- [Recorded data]
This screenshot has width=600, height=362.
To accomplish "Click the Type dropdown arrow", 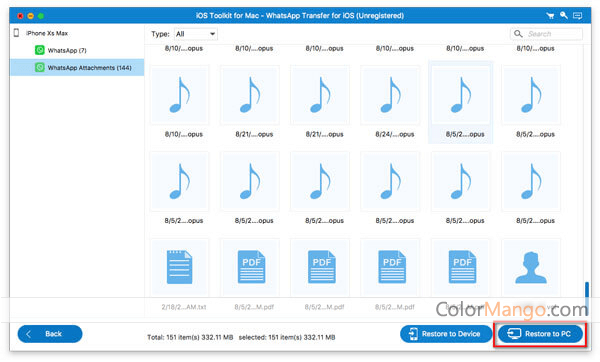I will point(212,34).
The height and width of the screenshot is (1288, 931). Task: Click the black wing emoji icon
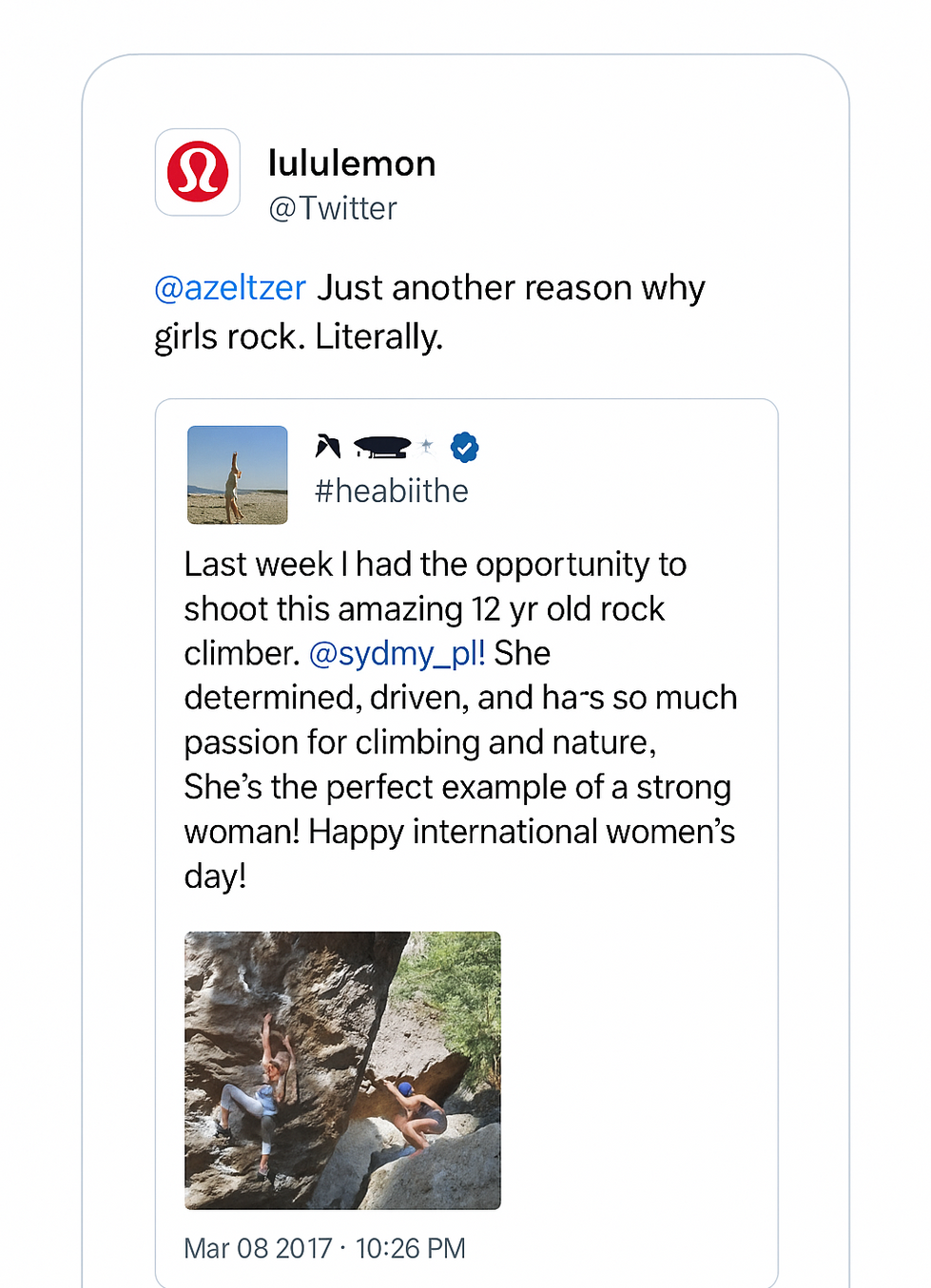tap(328, 446)
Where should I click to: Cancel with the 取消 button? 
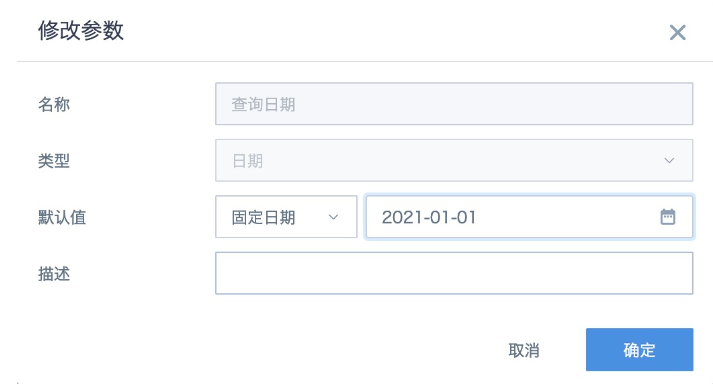point(524,350)
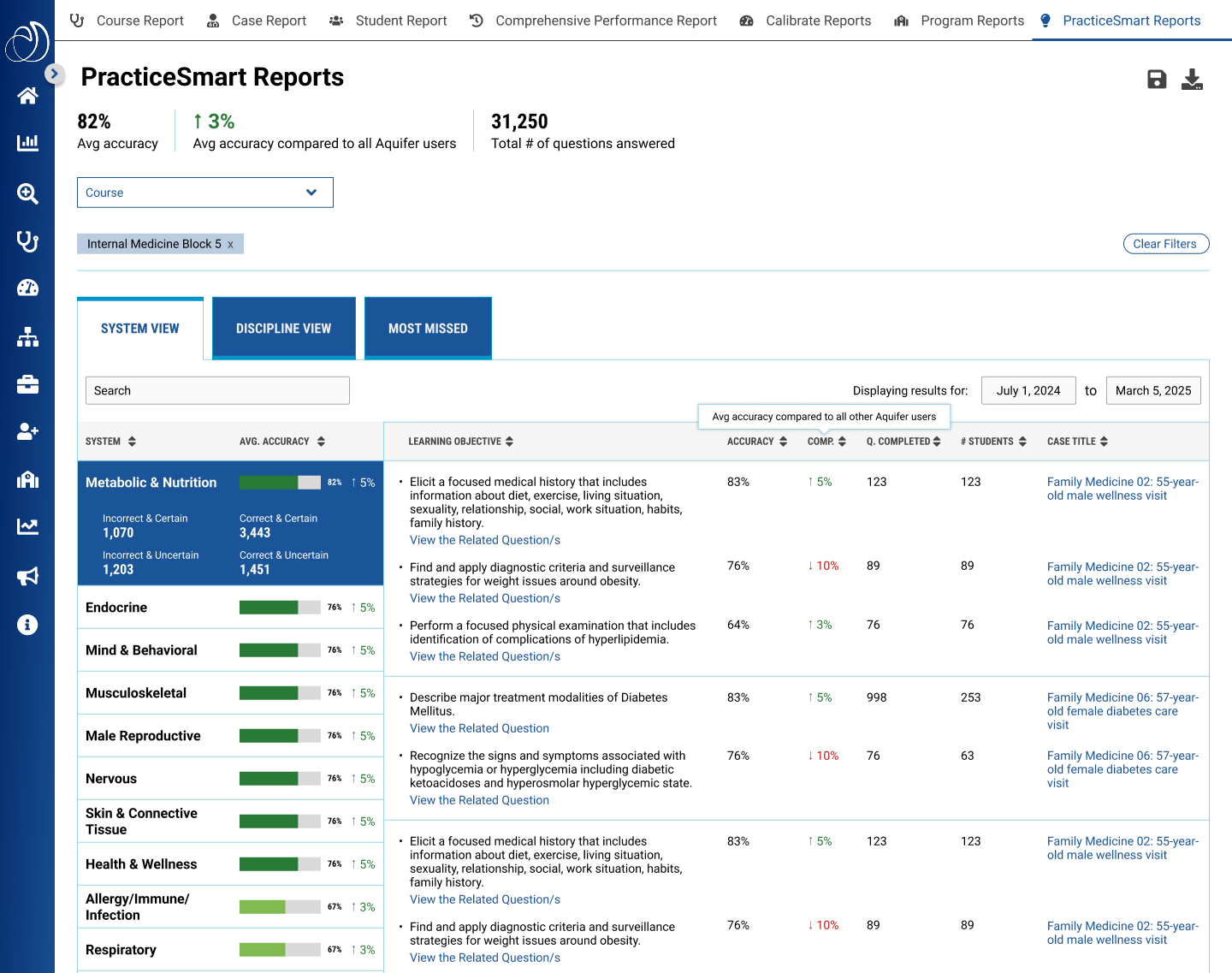Screen dimensions: 1232x973
Task: Open the info icon at sidebar bottom
Action: click(27, 625)
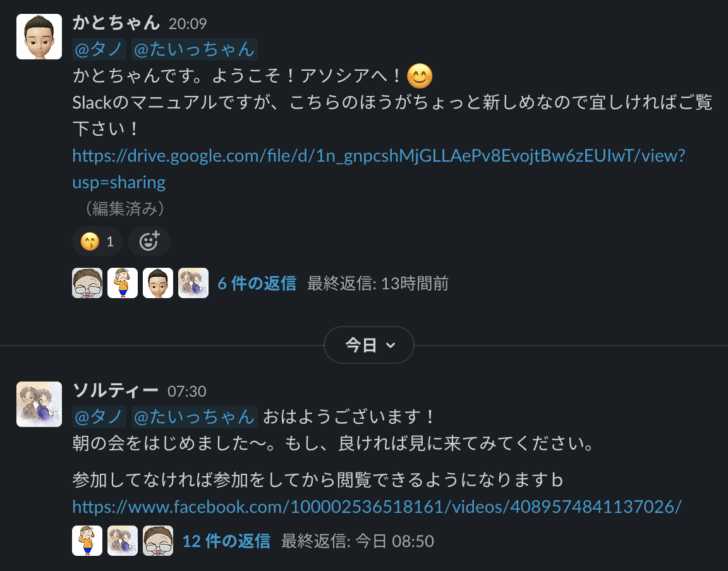Click the @たいっちゃん mention in ソルティー's message
Image resolution: width=728 pixels, height=571 pixels.
[194, 416]
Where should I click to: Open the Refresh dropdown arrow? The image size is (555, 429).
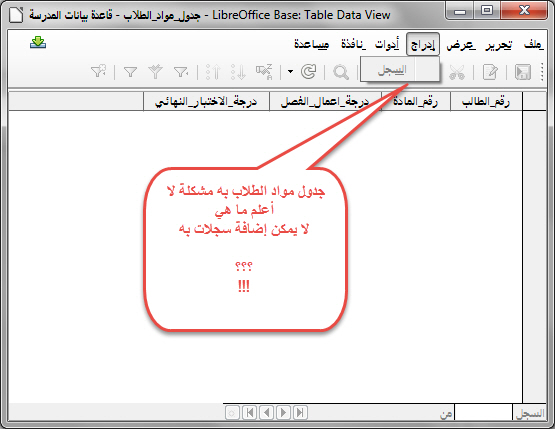(291, 72)
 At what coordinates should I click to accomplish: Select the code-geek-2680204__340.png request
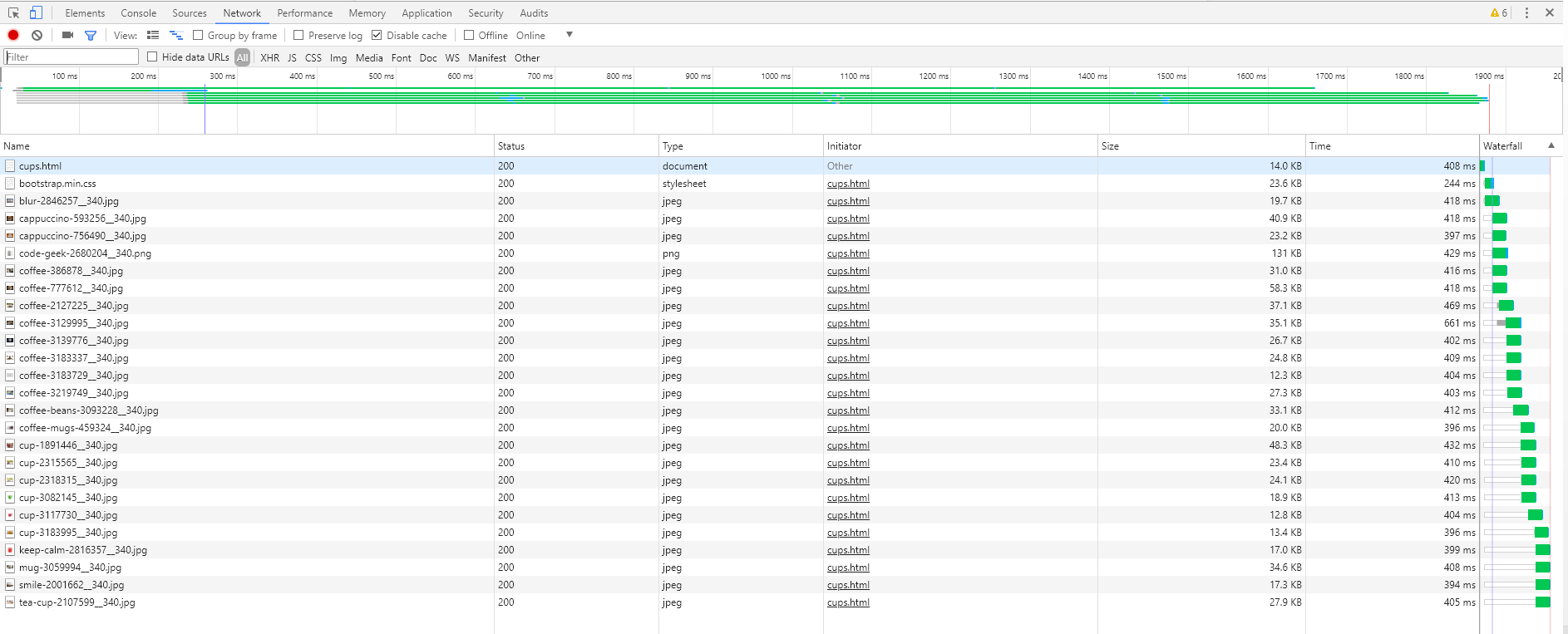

- [Task details]
Going from the line holding "Where should I click to: Open" to the last line of the data above, reproduce every line exactly, both included, with the pictures omitted.

- [Output]
Where should I click to: Open the Refresh dropdown arrow? The image size is (555, 429).
(291, 72)
 At what coordinates should I click to accomplish: Select the code-geek-2680204__340.png request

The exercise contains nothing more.